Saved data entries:
※ ※ ※

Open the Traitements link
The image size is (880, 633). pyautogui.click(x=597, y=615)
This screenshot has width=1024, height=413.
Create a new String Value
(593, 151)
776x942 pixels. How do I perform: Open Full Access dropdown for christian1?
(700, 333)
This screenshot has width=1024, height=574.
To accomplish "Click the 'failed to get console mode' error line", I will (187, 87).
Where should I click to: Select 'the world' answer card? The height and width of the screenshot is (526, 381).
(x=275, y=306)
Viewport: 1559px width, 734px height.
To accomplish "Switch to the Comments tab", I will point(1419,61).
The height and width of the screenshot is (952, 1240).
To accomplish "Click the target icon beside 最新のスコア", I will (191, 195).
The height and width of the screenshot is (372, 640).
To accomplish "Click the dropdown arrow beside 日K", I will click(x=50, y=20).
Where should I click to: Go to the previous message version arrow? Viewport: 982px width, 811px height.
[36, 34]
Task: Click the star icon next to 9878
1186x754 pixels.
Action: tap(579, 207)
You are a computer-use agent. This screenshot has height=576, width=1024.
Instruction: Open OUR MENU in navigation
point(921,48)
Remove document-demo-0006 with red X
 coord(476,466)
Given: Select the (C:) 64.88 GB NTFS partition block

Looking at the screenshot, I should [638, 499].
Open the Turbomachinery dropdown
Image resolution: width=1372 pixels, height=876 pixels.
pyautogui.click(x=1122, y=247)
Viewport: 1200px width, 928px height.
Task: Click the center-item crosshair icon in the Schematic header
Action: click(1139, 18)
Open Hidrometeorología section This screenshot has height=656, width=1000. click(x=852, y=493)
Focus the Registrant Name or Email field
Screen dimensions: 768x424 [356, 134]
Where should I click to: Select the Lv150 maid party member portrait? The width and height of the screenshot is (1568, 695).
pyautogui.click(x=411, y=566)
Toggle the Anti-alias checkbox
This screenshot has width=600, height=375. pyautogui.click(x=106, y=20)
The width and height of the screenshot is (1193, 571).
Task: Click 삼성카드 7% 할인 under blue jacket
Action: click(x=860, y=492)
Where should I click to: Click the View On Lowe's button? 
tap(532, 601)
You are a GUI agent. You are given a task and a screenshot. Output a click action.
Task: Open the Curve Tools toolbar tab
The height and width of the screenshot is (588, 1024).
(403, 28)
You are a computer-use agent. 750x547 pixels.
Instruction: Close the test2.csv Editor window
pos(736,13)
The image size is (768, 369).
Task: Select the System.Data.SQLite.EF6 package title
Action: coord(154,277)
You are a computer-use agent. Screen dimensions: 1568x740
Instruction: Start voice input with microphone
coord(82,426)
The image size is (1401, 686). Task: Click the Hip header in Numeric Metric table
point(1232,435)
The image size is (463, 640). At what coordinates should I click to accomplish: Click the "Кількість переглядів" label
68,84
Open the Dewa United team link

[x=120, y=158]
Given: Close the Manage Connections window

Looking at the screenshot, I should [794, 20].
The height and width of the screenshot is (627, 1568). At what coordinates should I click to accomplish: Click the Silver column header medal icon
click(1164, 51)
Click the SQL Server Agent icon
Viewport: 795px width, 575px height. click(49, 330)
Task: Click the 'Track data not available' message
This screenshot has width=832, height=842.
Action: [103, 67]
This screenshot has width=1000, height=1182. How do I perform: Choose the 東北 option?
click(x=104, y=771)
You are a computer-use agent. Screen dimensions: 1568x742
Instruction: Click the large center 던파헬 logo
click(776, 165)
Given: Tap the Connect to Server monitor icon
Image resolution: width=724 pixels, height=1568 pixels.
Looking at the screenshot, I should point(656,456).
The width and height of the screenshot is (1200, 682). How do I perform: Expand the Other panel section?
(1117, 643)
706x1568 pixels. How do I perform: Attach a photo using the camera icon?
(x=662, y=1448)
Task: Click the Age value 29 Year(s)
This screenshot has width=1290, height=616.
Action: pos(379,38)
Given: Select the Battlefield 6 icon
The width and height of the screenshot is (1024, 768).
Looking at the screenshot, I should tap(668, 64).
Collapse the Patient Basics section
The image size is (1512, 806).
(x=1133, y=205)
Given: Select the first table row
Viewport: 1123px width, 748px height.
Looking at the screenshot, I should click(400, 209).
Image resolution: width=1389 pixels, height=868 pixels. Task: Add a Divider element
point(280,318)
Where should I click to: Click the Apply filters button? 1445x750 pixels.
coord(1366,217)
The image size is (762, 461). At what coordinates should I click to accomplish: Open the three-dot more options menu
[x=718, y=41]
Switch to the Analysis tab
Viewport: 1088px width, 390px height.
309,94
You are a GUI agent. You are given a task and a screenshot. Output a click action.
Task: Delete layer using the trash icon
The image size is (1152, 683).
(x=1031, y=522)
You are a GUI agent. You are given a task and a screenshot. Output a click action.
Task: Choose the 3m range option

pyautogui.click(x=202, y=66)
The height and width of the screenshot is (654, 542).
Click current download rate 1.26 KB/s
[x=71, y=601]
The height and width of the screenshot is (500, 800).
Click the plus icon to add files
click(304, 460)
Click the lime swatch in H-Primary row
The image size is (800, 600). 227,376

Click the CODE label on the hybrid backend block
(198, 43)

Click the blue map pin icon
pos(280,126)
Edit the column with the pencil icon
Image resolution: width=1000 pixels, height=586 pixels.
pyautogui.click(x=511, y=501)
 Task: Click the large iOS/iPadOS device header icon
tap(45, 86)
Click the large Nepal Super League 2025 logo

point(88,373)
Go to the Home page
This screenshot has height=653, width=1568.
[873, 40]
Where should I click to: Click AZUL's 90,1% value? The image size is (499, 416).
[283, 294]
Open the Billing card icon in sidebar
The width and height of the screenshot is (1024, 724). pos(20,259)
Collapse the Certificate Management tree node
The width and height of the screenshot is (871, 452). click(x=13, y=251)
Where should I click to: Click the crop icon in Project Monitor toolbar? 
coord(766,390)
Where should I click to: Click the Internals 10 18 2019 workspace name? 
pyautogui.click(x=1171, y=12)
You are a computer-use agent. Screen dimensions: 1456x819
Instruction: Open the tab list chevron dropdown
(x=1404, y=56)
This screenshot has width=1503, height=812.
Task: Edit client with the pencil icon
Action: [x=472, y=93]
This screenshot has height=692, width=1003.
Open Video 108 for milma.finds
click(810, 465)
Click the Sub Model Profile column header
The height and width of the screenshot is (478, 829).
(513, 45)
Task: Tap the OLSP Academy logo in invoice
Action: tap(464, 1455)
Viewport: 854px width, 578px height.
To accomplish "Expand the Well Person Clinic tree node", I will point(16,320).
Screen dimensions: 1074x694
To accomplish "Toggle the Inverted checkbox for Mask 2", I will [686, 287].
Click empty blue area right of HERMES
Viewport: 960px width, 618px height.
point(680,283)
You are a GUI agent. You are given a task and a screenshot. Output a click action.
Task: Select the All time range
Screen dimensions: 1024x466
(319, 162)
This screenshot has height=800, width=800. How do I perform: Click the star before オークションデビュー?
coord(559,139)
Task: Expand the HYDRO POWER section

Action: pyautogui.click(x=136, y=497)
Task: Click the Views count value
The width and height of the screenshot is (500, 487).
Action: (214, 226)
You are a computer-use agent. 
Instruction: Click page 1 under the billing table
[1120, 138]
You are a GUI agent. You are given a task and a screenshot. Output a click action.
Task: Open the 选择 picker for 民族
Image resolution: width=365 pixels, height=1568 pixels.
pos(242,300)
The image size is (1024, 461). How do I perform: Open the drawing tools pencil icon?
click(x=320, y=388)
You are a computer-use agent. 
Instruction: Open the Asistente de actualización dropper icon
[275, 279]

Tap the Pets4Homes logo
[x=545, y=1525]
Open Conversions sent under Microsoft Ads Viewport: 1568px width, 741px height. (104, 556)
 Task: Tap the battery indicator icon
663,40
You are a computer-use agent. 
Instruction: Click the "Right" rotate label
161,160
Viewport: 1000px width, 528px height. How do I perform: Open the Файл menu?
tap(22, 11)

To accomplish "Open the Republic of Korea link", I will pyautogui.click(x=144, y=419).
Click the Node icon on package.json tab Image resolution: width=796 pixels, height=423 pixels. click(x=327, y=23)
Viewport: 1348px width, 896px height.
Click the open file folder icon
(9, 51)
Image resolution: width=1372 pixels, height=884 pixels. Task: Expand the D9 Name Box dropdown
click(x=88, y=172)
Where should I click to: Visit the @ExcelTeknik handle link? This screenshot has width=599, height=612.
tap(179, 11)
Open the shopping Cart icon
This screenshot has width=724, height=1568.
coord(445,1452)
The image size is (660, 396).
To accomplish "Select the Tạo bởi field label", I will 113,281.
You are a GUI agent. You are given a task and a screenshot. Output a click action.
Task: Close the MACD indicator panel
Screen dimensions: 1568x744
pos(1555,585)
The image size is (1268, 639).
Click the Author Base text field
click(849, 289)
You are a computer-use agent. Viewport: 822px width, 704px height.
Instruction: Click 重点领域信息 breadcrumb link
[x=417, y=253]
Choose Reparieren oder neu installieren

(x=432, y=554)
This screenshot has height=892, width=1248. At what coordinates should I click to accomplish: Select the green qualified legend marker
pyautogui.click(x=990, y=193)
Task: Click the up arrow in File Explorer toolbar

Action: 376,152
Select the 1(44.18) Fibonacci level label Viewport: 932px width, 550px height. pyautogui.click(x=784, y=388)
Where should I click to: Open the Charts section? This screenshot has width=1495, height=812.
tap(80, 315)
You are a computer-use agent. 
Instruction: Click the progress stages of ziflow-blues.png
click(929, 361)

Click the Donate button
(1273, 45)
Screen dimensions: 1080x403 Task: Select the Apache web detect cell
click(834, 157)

※ ※ ※

WHAT YOU SHOULD DO:
Each line in the entries above, starting at the line with "Where should I click to: Visit" and ending at the line with "Task: Close the MACD indicator panel", is to be printed exactly, and only those lines.

EXERCISE OUTPUT:
Where should I click to: Visit the @ExcelTeknik handle link? This screenshot has width=599, height=612.
tap(179, 11)
Open the shopping Cart icon
This screenshot has width=724, height=1568.
coord(445,1452)
The image size is (660, 396).
To accomplish "Select the Tạo bởi field label", I will 113,281.
You are a GUI agent. You are given a task and a screenshot. Output a click action.
Task: Close the MACD indicator panel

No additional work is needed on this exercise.